WORK INSTRUCTION:
Your reply should be one number: how many lines of the material contain the word "Pihak".
PROVIDED ENTRIES START
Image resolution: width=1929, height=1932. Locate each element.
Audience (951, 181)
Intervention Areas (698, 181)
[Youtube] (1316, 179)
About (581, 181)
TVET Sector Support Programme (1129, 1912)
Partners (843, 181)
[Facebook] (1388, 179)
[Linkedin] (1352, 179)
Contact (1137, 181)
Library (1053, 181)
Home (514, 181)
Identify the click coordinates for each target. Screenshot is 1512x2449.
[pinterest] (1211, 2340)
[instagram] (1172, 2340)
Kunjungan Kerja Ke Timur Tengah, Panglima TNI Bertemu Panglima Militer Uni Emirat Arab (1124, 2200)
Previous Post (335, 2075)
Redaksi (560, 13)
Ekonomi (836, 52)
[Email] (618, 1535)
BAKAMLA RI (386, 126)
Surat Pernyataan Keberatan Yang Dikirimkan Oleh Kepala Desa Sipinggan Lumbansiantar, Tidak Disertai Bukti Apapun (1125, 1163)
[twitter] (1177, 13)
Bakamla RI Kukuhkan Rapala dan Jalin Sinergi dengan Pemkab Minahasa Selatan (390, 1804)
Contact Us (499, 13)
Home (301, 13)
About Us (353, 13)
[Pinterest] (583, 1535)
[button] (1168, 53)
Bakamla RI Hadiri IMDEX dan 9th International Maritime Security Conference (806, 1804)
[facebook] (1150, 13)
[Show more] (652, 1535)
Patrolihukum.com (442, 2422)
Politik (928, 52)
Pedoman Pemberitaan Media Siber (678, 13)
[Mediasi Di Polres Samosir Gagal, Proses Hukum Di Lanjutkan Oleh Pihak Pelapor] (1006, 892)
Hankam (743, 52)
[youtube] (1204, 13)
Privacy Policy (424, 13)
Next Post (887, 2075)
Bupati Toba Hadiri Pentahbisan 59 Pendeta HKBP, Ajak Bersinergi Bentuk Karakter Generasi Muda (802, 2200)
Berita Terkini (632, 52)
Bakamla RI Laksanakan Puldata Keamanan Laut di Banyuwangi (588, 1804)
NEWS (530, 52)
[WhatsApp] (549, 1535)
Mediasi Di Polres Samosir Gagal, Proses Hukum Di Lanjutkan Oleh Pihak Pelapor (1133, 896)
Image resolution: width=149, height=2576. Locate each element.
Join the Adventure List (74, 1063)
PROVIDED ENTRIES END
RESULT:
2